• **EXERCISE PROMPT**:
The whole listing needs to be restated word for word.
┌─ INFORMATION
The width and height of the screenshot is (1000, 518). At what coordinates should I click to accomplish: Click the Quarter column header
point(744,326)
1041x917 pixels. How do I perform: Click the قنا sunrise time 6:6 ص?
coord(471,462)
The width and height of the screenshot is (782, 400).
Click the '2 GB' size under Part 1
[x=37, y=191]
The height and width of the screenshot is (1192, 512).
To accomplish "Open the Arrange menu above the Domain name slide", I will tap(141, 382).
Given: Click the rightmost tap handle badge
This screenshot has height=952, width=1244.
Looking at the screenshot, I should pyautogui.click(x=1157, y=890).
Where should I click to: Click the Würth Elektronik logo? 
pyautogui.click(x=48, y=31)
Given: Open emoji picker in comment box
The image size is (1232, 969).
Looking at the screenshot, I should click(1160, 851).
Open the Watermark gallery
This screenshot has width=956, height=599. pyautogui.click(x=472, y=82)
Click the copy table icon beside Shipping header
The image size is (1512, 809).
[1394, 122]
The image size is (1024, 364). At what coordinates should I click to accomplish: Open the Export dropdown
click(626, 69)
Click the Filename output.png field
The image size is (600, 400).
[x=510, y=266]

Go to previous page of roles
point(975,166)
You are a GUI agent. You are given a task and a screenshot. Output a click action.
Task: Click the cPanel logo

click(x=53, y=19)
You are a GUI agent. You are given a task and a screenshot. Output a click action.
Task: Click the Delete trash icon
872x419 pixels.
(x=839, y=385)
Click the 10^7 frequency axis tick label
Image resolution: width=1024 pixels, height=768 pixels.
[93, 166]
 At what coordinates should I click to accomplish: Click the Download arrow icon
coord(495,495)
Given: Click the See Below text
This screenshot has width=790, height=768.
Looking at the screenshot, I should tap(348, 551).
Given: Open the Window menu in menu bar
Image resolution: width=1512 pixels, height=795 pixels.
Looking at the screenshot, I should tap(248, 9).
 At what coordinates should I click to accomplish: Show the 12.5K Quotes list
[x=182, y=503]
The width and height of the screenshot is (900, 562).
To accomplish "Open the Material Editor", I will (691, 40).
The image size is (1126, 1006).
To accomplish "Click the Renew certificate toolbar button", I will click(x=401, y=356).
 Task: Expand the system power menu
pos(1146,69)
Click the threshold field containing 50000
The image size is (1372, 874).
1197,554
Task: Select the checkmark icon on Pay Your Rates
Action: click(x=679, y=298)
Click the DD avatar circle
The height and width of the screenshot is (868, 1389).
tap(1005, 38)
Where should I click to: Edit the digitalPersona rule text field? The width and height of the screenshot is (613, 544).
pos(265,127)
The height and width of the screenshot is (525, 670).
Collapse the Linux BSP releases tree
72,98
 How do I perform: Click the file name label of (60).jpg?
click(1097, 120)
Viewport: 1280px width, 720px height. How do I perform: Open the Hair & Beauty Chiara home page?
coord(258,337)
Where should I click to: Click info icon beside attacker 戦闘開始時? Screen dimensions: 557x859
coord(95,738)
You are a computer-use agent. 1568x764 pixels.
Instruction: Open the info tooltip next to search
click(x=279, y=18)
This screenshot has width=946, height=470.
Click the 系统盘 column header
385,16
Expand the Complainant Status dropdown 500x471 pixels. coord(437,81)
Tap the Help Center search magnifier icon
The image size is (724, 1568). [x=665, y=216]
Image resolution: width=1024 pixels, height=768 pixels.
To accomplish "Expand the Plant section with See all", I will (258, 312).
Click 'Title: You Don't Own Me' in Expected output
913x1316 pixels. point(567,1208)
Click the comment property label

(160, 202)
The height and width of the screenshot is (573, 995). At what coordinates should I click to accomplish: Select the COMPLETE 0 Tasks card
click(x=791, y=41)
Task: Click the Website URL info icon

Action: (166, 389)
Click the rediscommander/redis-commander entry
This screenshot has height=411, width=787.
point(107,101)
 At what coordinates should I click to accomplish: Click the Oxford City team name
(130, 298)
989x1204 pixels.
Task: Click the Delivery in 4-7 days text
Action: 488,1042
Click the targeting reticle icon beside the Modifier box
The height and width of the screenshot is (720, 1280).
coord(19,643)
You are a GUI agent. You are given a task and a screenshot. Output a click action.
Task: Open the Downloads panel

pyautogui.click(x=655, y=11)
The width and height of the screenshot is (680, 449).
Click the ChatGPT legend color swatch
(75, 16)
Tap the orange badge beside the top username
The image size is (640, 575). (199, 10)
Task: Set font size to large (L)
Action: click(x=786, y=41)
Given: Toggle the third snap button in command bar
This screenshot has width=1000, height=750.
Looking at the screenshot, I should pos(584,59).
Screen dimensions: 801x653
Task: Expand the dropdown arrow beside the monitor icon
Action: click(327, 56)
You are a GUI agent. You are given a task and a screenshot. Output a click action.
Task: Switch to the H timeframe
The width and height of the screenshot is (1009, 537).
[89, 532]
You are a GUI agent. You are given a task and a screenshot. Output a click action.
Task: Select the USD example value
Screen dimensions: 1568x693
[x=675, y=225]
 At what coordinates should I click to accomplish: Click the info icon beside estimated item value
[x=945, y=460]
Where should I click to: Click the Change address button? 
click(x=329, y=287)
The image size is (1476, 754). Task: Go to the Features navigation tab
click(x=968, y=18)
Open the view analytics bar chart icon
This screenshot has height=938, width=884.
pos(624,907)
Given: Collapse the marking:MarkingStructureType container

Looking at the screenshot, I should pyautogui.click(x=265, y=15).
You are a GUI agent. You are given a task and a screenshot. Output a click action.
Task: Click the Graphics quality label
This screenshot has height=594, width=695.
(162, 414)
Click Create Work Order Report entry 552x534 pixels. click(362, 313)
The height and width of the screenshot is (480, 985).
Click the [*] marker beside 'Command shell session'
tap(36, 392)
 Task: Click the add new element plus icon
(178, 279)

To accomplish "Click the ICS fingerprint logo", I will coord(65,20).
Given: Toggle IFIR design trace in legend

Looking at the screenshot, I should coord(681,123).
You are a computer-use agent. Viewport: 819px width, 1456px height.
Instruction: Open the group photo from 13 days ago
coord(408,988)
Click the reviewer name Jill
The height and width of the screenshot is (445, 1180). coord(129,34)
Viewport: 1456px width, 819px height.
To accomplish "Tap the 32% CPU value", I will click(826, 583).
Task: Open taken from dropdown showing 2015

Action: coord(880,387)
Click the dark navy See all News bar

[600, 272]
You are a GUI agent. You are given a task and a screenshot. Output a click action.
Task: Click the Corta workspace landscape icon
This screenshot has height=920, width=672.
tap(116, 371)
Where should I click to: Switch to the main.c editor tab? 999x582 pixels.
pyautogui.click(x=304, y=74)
└─
• **WRITTEN REPLY**:
The width and height of the screenshot is (1000, 518). At what coordinates should I click to accomplish: Click the Quarter column header
point(744,326)
1041x917 pixels. How do I perform: Click the قنا sunrise time 6:6 ص?
coord(471,462)
The width and height of the screenshot is (782, 400).
Click the '2 GB' size under Part 1
[x=37, y=191]
The height and width of the screenshot is (1192, 512).
To accomplish "Open the Arrange menu above the Domain name slide", I will tap(141, 382).
Given: Click the rightmost tap handle badge
This screenshot has height=952, width=1244.
Looking at the screenshot, I should pyautogui.click(x=1157, y=890).
Where should I click to: Click the Würth Elektronik logo? 
pyautogui.click(x=48, y=31)
Given: Open emoji picker in comment box
The image size is (1232, 969).
Looking at the screenshot, I should click(1160, 851).
Open the Watermark gallery
This screenshot has width=956, height=599. pyautogui.click(x=472, y=82)
Click the copy table icon beside Shipping header
The image size is (1512, 809).
[1394, 122]
The image size is (1024, 364). At what coordinates should I click to accomplish: Open the Export dropdown
click(626, 69)
Click the Filename output.png field
The image size is (600, 400).
[x=510, y=266]

Go to previous page of roles
point(975,166)
You are a GUI agent. You are given a task and a screenshot. Output a click action.
Task: Click the cPanel logo

click(x=53, y=19)
You are a GUI agent. You are given a task and a screenshot. Output a click action.
Task: Click the Delete trash icon
872x419 pixels.
(x=839, y=385)
Click the 10^7 frequency axis tick label
Image resolution: width=1024 pixels, height=768 pixels.
[93, 166]
 At what coordinates should I click to accomplish: Click the Download arrow icon
coord(495,495)
Given: Click the See Below text
This screenshot has width=790, height=768.
Looking at the screenshot, I should tap(348, 551).
Given: Open the Window menu in menu bar
Image resolution: width=1512 pixels, height=795 pixels.
Looking at the screenshot, I should tap(248, 9).
 At what coordinates should I click to accomplish: Show the 12.5K Quotes list
[x=182, y=503]
The width and height of the screenshot is (900, 562).
To accomplish "Open the Material Editor", I will (691, 40).
The image size is (1126, 1006).
To accomplish "Click the Renew certificate toolbar button", I will click(x=401, y=356).
 Task: Expand the system power menu
pos(1146,69)
Click the threshold field containing 50000
The image size is (1372, 874).
1197,554
Task: Select the checkmark icon on Pay Your Rates
Action: click(x=679, y=298)
Click the DD avatar circle
The height and width of the screenshot is (868, 1389).
tap(1005, 38)
Where should I click to: Edit the digitalPersona rule text field? The width and height of the screenshot is (613, 544).
pos(265,127)
The height and width of the screenshot is (525, 670).
Collapse the Linux BSP releases tree
72,98
 How do I perform: Click the file name label of (60).jpg?
click(1097, 120)
Viewport: 1280px width, 720px height. How do I perform: Open the Hair & Beauty Chiara home page?
coord(258,337)
Where should I click to: Click info icon beside attacker 戦闘開始時? Screen dimensions: 557x859
coord(95,738)
You are a computer-use agent. 1568x764 pixels.
Instruction: Open the info tooltip next to search
click(x=279, y=18)
This screenshot has width=946, height=470.
Click the 系统盘 column header
385,16
Expand the Complainant Status dropdown 500x471 pixels. coord(437,81)
Tap the Help Center search magnifier icon
The image size is (724, 1568). [x=665, y=216]
Image resolution: width=1024 pixels, height=768 pixels.
To accomplish "Expand the Plant section with See all", I will (258, 312).
Click 'Title: You Don't Own Me' in Expected output
913x1316 pixels. point(567,1208)
Click the comment property label

(160, 202)
The height and width of the screenshot is (573, 995). At what coordinates should I click to accomplish: Select the COMPLETE 0 Tasks card
click(x=791, y=41)
Task: Click the Website URL info icon

Action: (166, 389)
Click the rediscommander/redis-commander entry
This screenshot has height=411, width=787.
point(107,101)
 At what coordinates should I click to accomplish: Click the Oxford City team name
(130, 298)
989x1204 pixels.
Task: Click the Delivery in 4-7 days text
Action: 488,1042
Click the targeting reticle icon beside the Modifier box
The height and width of the screenshot is (720, 1280).
coord(19,643)
You are a GUI agent. You are given a task and a screenshot. Output a click action.
Task: Open the Downloads panel

pyautogui.click(x=655, y=11)
The width and height of the screenshot is (680, 449).
Click the ChatGPT legend color swatch
(75, 16)
Tap the orange badge beside the top username
The image size is (640, 575). (199, 10)
Task: Set font size to large (L)
Action: click(x=786, y=41)
Given: Toggle the third snap button in command bar
This screenshot has width=1000, height=750.
Looking at the screenshot, I should pos(584,59).
Screen dimensions: 801x653
Task: Expand the dropdown arrow beside the monitor icon
Action: click(327, 56)
You are a GUI agent. You are given a task and a screenshot. Output a click action.
Task: Switch to the H timeframe
The width and height of the screenshot is (1009, 537).
[89, 532]
You are a GUI agent. You are given a task and a screenshot. Output a click action.
Task: Select the USD example value
Screen dimensions: 1568x693
[x=675, y=225]
 At what coordinates should I click to accomplish: Click the info icon beside estimated item value
[x=945, y=460]
Where should I click to: Click the Change address button? 
click(x=329, y=287)
The image size is (1476, 754). Task: Go to the Features navigation tab
click(x=968, y=18)
Open the view analytics bar chart icon
This screenshot has height=938, width=884.
pos(624,907)
Given: Collapse the marking:MarkingStructureType container

Looking at the screenshot, I should pyautogui.click(x=265, y=15).
You are a GUI agent. You are given a task and a screenshot. Output a click action.
Task: Click the Graphics quality label
This screenshot has height=594, width=695.
(162, 414)
Click Create Work Order Report entry 552x534 pixels. click(362, 313)
The height and width of the screenshot is (480, 985).
Click the [*] marker beside 'Command shell session'
tap(36, 392)
 Task: Click the add new element plus icon
(178, 279)

To accomplish "Click the ICS fingerprint logo", I will coord(65,20).
Given: Toggle IFIR design trace in legend

Looking at the screenshot, I should coord(681,123).
You are a computer-use agent. Viewport: 819px width, 1456px height.
Instruction: Open the group photo from 13 days ago
coord(408,988)
Click the reviewer name Jill
The height and width of the screenshot is (445, 1180). coord(129,34)
Viewport: 1456px width, 819px height.
To accomplish "Tap the 32% CPU value", I will click(826, 583).
Task: Open taken from dropdown showing 2015

Action: coord(880,387)
Click the dark navy See all News bar

[600, 272]
You are a GUI agent. You are given a task and a screenshot. Output a click action.
Task: Click the Corta workspace landscape icon
This screenshot has height=920, width=672.
tap(116, 371)
Where should I click to: Switch to the main.c editor tab? 999x582 pixels.
pyautogui.click(x=304, y=74)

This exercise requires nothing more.